Однако Черчилль серьезно ошибся в оценке настроений внутри страны. За время уик-энда депутаты парламента выяснили мнения своих избирателей и, вернувшись в понедельник в Вестминстер, решительно поддержали категоричных Болдуина и Бевина. Оказалось, что король не сможет получить два приза сразу: если он хочет сохранить за собой трон, то ему придется отказаться от женитьбы на госпоже Симпсон.

Когда во вторник Черчилль поднялся со своего кресла в палате общин, чтобы отстаивать интересы короля (по словам одного наблюдателя, он был «переполнен эмоциями и бренди»), его резко осадили.

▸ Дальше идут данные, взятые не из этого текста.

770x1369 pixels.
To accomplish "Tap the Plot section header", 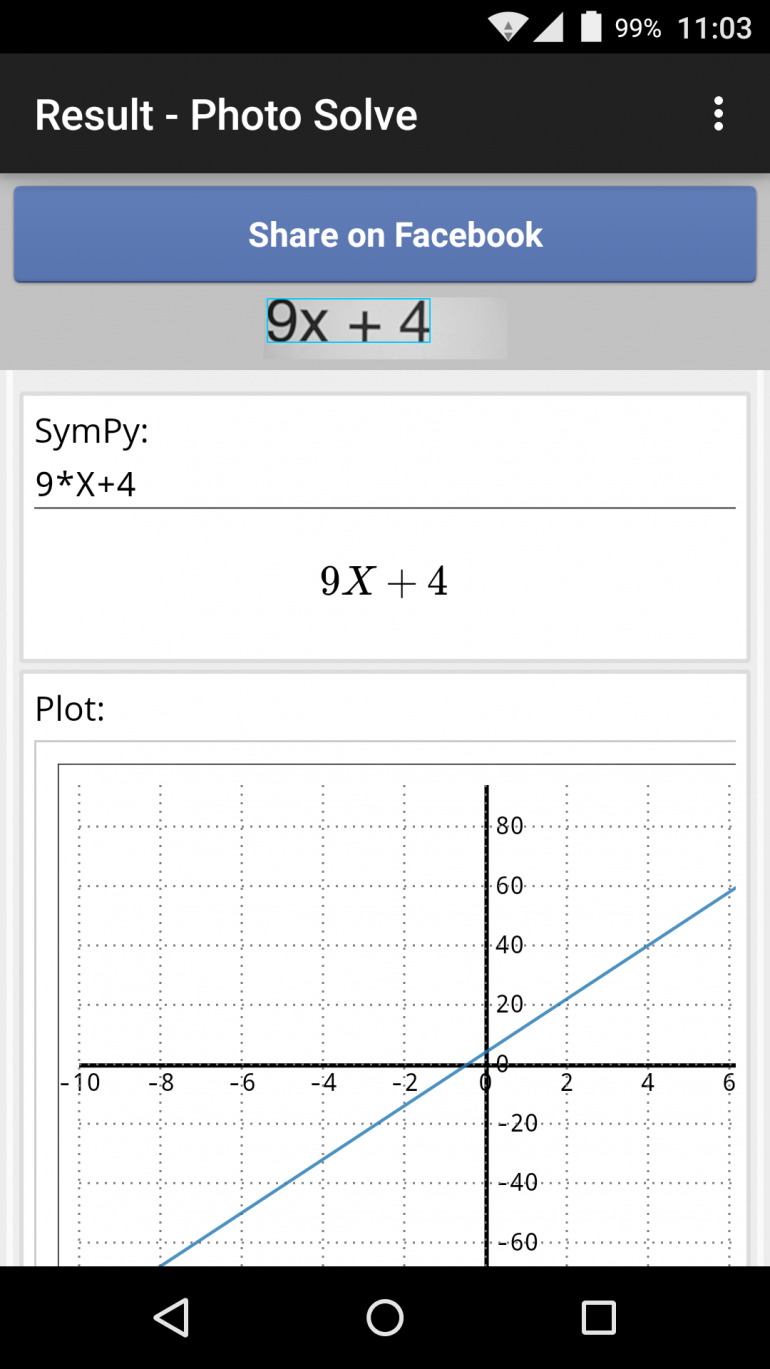I will click(69, 709).
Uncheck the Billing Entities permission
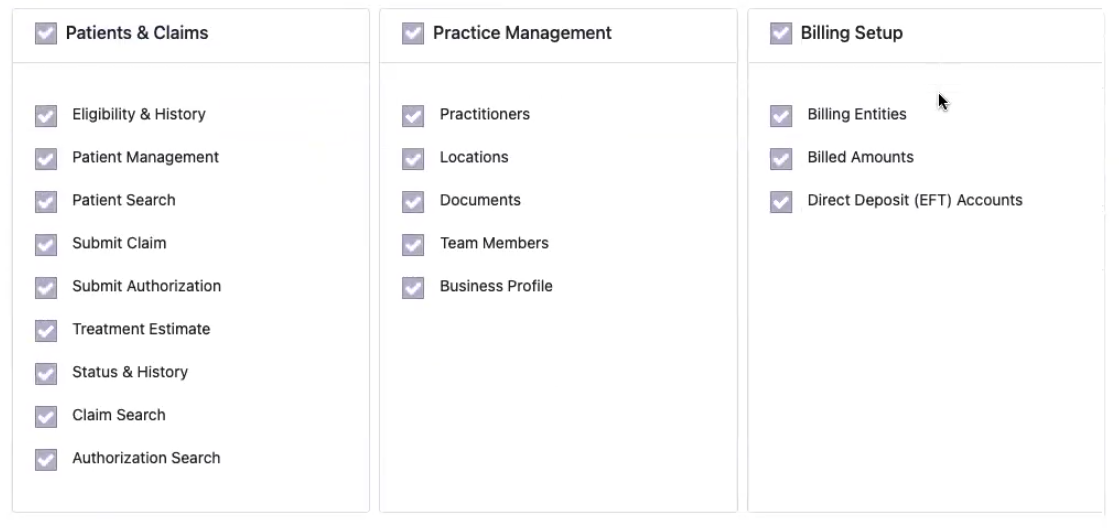 [x=781, y=116]
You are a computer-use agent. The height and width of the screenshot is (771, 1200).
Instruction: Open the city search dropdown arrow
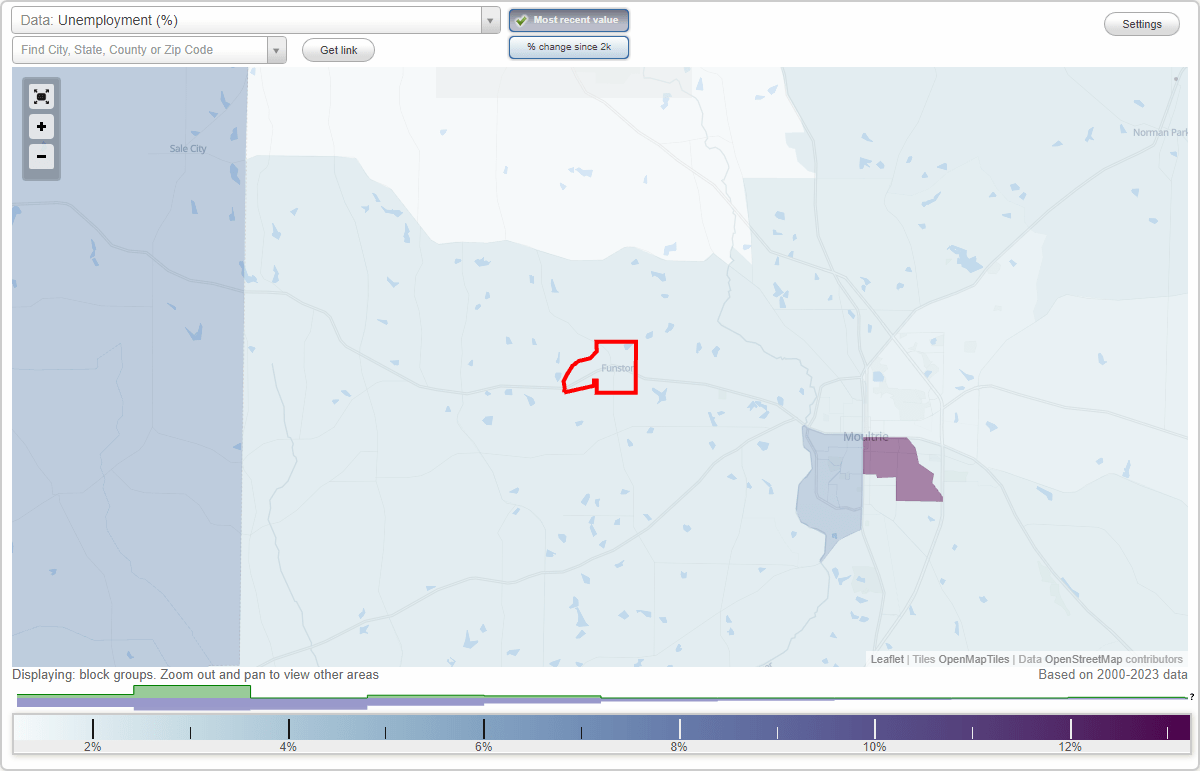[x=277, y=48]
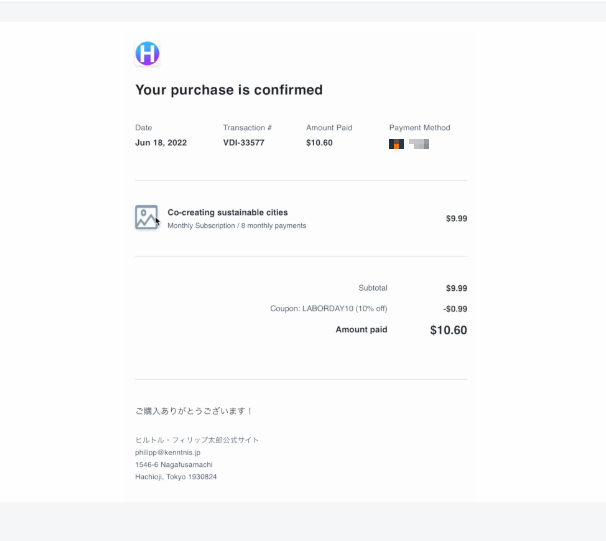
Task: Select the Co-creating sustainable cities title
Action: [x=228, y=213]

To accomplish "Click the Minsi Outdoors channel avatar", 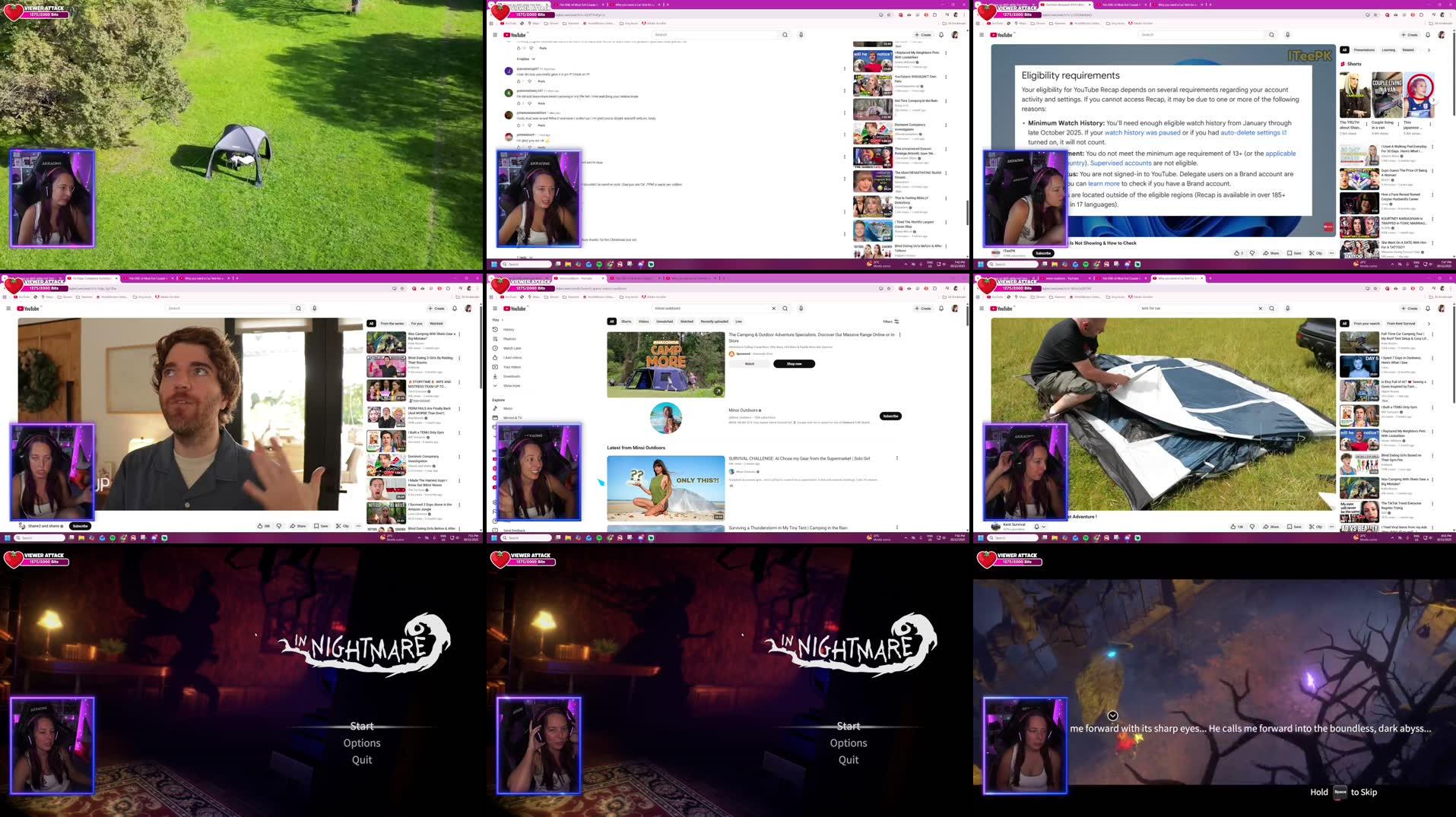I will (665, 417).
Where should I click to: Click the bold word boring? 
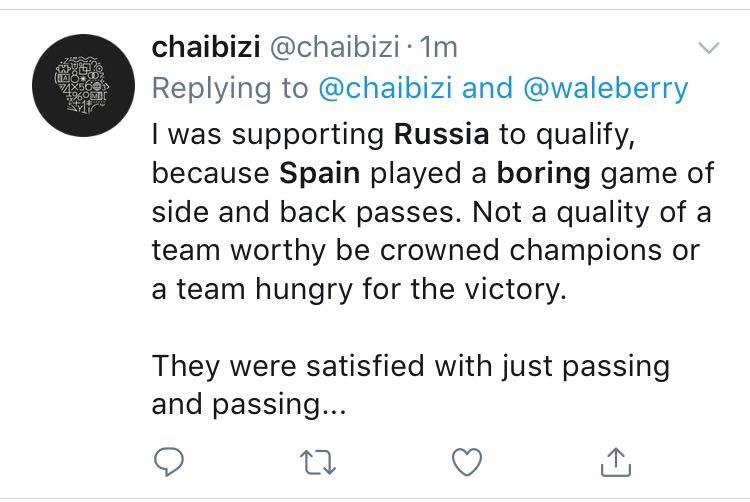point(545,174)
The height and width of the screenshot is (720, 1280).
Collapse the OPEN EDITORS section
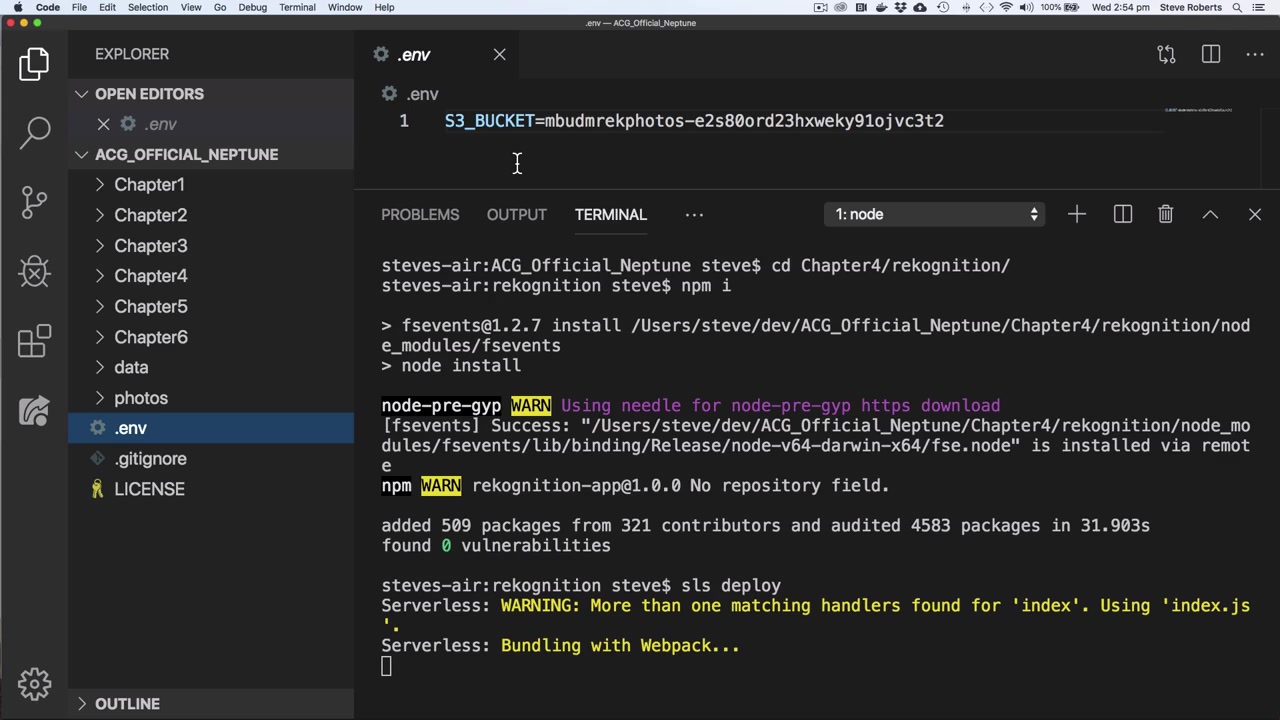pos(82,94)
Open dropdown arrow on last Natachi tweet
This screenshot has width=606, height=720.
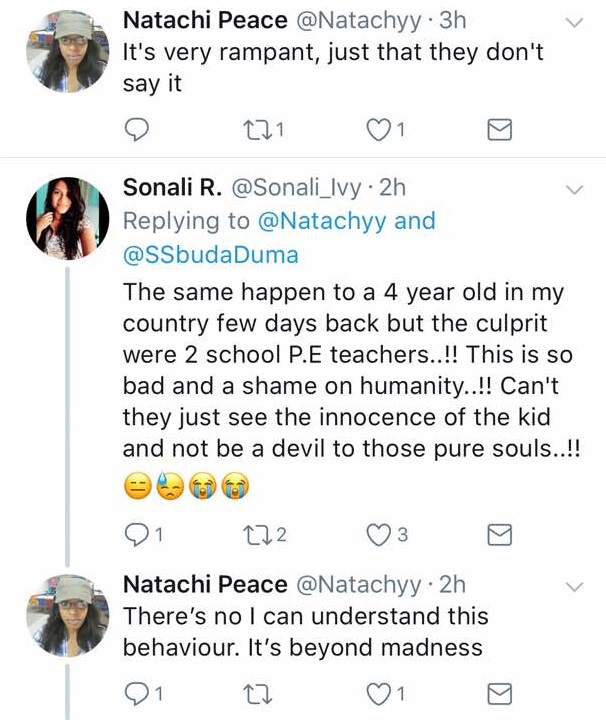click(576, 586)
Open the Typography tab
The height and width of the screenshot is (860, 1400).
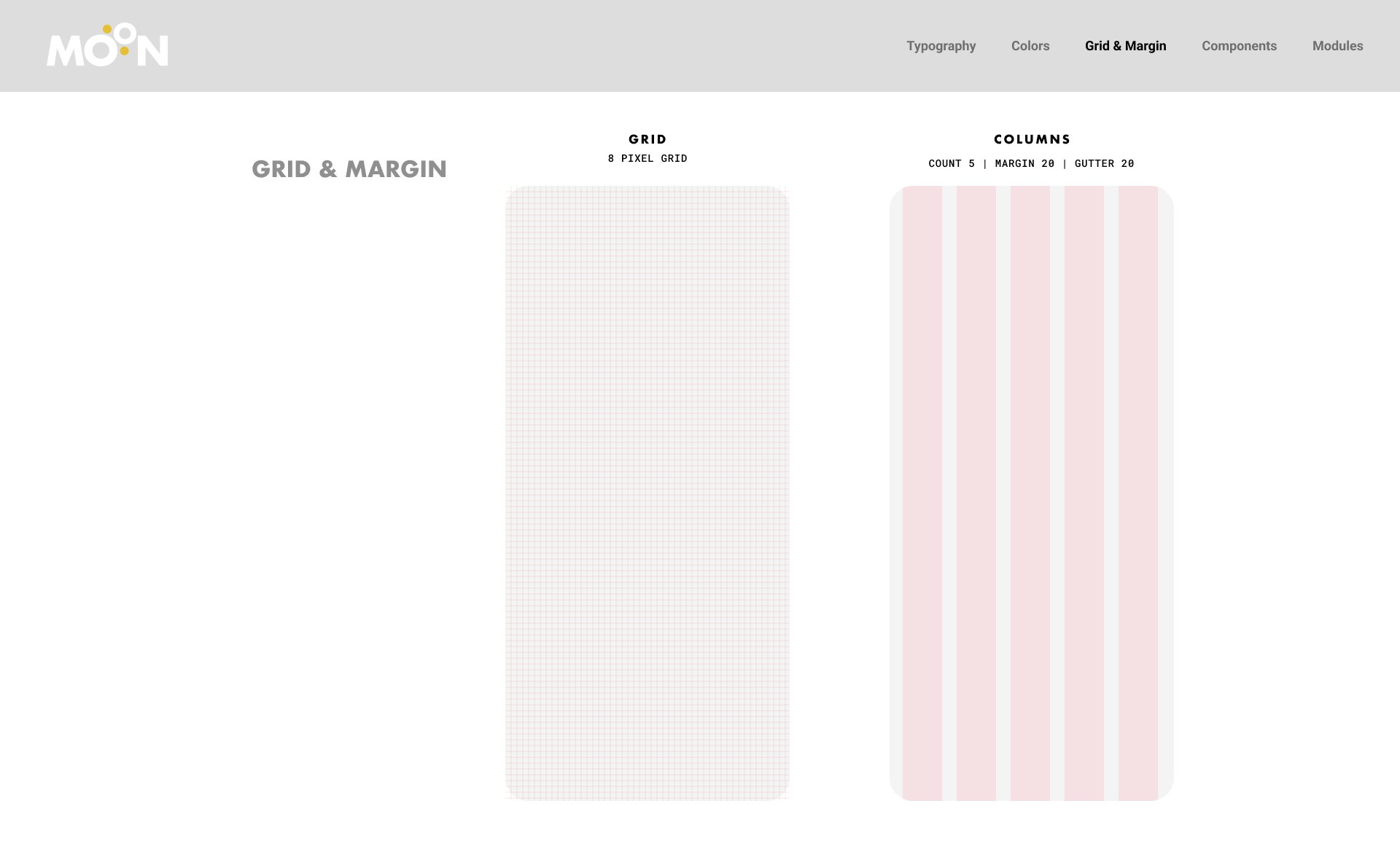tap(941, 46)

Некогда уважаемый бывший министр умолял своих коллег не спешить с суждениями и дать королю еще немного времени, но крайне враждебно настроенные члены палаты только смеялись ему в лицо.

«Это был, – писала на следующий день газета Times, – самый решительный отказ во всей современной истории парламентаризма». Роберт Бутби, верный союзник Черчилля в его борьбе против Гитлера, был совершенно подавлен. «За пять роковых минут, – писал он, – поход группы «Фокус» против умиротворения потерпел крах». Подобно леди Вайолет Бонэм Картер и другим сторонникам Черчилля, Бутби был потрясен его ошибкой в оценке ситуации. «Никто не станет отрицать талантов господина Черчилля, – злорадствовал журнал Spectator, – но, похоже, умение делать нужные вещи в нужный момент (или не делать ненужных вещей в неподходящий момент) не входит в их число… Он совершенно неверно оценил настроения в стране и в палатах парламента, и репутация своенравного гения, раздающего бесполезные советы, от которой он начал было избавляться, снова к нему вернулась». Ошеломленный и униженный единодушным отказом, Черчилль вышел из зала заседаний. «То, что произошло сегодня днем, – в ярости писал Бутби своему бывшему герою, – заставляет меня предположить, что для тех, кто предан лично вам, более почти невозможно слепо следовать за вами в политике, как бы им этого ни хотелось. Потому что они, черт возьми, не могут знать, куда их заведут в следующий раз!»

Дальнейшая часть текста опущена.